5. I agree with counsel for the respondent, and this is what was observed in Patrick Kenneth Muthuri & 2 Others –v- Richard Kirimi Nderitu [2015] eKLR, that it is always expected that an advocate who has been asked to hold brief for another has full instructions. It is the responsibility of the principal advocate to fully brief the advocate he is sending to hold his brief. The presumption here is that Mr. Etole had full instructions in the matter, and had authority to enter into the consent now subject of this application.
6. In Brooke Bond Liebig Ltd –v- Mallya [1975] EA 266, it was held that
“A court cannot interfere with a consent judgment except in such circumstances as would afford ground for varying a contract between the parties.”
The consent entered into by the advocates on 8th May 2019 had a contractual obligation. It cannot be varied or discharged unless obtained by fraud or collusion, or by an agreement contrary to the policy of the court, if the consent was given without material facts or in misapprehension or in ignorance of the material facts, or in general for a reason which would enable the court to set aside an agreement (East African Portland Cement Limited –v- Superior Homes Limited [2017] eKLR).It is notable that Mr. Etole was not made to swear an affidavit to say that he had no instructions to consent to the matter being heard on affidavit evidence and written submissions, or that he misunderstood or misapprehended the instructions that he had got from M/s Githogori (Re Estate of Noah Muturi Kinuthia (Deceased) 2019 eKLR).

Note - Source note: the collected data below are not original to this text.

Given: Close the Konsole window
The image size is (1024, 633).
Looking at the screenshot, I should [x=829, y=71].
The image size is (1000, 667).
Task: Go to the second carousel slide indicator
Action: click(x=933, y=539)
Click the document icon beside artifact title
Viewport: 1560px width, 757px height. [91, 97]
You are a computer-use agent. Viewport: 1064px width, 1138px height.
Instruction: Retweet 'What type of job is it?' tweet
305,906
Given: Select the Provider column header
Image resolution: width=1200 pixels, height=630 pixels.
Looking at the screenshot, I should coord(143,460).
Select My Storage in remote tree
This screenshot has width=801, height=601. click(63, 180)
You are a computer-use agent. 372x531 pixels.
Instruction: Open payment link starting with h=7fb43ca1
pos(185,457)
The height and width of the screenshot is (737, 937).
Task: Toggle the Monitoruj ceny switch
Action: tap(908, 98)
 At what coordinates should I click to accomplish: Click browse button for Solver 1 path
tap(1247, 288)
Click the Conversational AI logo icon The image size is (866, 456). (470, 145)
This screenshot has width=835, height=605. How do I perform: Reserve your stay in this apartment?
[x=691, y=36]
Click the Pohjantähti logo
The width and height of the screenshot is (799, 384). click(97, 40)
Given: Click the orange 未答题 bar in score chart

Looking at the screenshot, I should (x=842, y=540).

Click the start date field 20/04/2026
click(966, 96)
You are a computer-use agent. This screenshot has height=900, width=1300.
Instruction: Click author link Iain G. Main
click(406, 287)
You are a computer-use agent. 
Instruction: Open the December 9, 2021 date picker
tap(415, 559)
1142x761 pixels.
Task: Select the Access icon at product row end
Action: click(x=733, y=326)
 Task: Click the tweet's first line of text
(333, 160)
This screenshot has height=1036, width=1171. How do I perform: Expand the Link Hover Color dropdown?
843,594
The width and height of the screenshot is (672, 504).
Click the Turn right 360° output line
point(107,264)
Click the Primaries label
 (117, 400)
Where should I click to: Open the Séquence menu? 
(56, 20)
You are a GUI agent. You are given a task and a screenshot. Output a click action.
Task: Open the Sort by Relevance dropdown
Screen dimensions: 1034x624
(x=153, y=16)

7. It is also true that a suit can be heard through oral evidence and cross examination, but can also be heard through affidavit evidence and written submissions (Paul Njeru Mwathe – v- Vidya Thira Mwathe & 3 Others [2018] eKLR).However, it is upon the parties to agree on how to conduct their case. What is important is for the court to ensure the fair hearing of the case under Article 50(1) of the Constitution. Under Article 159 of the Constitution, parties have the responsibility of assisting the court in the just, proportionate and disposal of their case. This can be done through oral hearing, or through affidavit evidence. The question is whether, where a party requests to have an oral hearing so that he can have the opportunity to test the evidence of the other side through cross-examination, he can be denied that opportunity.
8. I know the circumstances that may lead to the review of an order or decree or judgment under Order 45 rule 1(1) of the Civil Procedure Rules (Tokesi Mambili & Others –v- Simon Litsangu, Civil Appeal No. 90 of 2001), and I have outlined the circumstances under which a consent may be reviewed and/or set aside. One must, however, remember the command of the Constitution in Article 159(2)(d) that justice shall be administered without undue regard to procedural technicalities, and section 1B(1)(a) of the Civil Procedure Actthat asks the court to ensure the just determination of proceedings.
9. I appreciate the peculiar circumstances of the respondent as outlined in the foregoing. I will exercise my discretion and review the consent order entered into on 8th May 2019, but on the following terms:-
a. the dispute shall be heard through oral hearing and cross- examination;
b. a date convenient to the respondent shall be taken;
c. the applicant shall pay a return economy air ticket to enable the respondent to come for the hearing of the case;
d. the applicant shall not evict the respondent from the matrimonial home in Geneva when she comes to Kenya to take the hearing of the case; and
e. the applicant shall pay the costs of the application.
DATED and DELIVERED electronically, following consent of the parties, at NAIROBI this 8TH day of APRIL 2020.